Given request
Copy the rows exactly as they appear, from the line with "Viewport: 1158px width, 677px" to the line with "(x=80, y=597)".

Data excerpts

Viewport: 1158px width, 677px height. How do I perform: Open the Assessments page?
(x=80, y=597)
---
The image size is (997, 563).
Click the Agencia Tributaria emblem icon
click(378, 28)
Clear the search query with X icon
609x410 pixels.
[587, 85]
---
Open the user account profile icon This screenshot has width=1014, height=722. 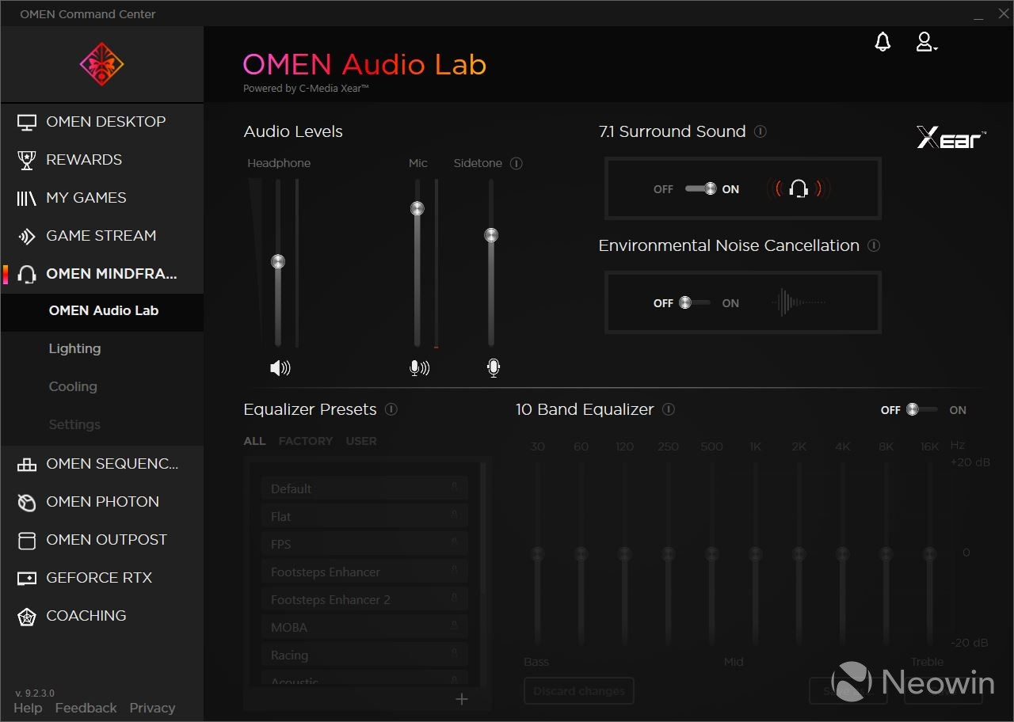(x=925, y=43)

Solution to the exercise
Viewport: 1158px width, 677px height. How do I perform: Open the Assessments page?
(x=80, y=597)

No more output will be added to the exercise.